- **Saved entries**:

----------

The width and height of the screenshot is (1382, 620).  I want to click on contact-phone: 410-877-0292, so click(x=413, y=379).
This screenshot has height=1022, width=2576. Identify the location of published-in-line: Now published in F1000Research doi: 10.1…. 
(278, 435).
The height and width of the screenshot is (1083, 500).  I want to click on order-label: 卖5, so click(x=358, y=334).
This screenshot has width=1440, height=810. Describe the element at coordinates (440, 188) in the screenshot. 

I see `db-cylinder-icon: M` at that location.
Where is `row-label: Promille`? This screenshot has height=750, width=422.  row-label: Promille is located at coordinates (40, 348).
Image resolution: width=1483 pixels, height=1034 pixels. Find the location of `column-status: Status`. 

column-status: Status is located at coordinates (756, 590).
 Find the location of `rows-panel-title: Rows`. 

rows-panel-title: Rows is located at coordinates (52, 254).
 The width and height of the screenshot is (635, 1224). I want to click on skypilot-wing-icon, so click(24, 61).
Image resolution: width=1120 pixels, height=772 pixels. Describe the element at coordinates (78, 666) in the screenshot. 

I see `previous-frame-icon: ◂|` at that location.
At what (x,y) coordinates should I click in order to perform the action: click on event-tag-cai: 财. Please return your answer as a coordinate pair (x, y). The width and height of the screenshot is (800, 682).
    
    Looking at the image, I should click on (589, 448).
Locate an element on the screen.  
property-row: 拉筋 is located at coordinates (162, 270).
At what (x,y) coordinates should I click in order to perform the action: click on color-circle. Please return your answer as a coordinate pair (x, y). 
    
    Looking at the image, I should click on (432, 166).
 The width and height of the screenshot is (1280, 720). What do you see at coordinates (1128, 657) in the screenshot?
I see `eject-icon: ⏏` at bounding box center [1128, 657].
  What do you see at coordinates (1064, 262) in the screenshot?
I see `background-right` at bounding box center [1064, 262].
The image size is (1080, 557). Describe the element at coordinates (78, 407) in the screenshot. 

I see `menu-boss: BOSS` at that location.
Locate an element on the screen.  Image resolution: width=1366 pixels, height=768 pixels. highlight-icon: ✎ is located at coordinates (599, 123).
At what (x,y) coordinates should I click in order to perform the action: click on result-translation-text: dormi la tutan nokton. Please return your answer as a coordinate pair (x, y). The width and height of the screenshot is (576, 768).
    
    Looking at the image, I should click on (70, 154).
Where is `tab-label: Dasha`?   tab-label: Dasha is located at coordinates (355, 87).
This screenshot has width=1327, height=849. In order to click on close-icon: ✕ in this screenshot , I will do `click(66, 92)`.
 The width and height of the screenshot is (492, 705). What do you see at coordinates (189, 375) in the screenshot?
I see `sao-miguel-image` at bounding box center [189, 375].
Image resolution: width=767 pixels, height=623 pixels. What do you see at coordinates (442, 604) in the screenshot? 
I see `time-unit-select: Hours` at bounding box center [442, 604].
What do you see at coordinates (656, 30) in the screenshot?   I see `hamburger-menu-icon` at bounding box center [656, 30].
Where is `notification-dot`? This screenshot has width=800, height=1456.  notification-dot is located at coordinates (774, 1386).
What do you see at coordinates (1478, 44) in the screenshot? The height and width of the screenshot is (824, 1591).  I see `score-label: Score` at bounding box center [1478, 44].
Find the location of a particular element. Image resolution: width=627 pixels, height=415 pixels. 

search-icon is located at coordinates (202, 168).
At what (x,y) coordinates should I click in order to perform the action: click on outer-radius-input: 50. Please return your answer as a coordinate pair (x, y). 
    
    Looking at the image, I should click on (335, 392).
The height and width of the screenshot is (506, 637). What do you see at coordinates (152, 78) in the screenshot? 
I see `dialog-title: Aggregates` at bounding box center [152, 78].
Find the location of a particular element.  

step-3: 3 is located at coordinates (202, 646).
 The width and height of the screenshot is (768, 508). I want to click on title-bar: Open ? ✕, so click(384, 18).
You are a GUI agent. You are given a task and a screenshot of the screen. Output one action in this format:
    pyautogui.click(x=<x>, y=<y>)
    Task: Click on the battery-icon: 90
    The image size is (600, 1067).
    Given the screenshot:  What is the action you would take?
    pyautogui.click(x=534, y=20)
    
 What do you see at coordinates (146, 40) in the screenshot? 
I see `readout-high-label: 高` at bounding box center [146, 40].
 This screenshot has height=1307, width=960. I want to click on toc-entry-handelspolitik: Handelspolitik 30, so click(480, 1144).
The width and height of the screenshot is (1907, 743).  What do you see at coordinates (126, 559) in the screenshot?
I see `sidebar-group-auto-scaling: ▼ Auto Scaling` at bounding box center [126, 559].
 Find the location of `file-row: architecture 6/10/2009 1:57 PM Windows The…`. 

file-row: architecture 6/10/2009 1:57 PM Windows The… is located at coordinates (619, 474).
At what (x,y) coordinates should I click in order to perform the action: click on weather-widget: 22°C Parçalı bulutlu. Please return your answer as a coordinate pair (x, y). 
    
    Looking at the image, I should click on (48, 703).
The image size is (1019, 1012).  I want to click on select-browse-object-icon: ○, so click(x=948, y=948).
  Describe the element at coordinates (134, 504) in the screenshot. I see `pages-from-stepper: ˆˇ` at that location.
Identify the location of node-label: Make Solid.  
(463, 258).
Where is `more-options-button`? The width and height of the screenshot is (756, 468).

----------

Filter the rows above and copy out every line that contains the word "perform".

- **SOLUTION FOR THIS TASK**:
At what (x,y) coordinates should I click in order to perform the action: click on event-tag-cai: 财. Please return your answer as a coordinate pair (x, y). The width and height of the screenshot is (800, 682).
At what (x,y) coordinates should I click in order to perform the action: click on color-circle. Please return your answer as a coordinate pair (x, y). 
At what (x,y) coordinates should I click in order to perform the action: click on result-translation-text: dormi la tutan nokton. Please return your answer as a coordinate pair (x, y). The width and height of the screenshot is (576, 768).
At what (x,y) coordinates should I click in order to perform the action: click on outer-radius-input: 50. Please return your answer as a coordinate pair (x, y). 
At what (x,y) coordinates should I click in order to perform the action: click on weather-widget: 22°C Parçalı bulutlu. Please return your answer as a coordinate pair (x, y). 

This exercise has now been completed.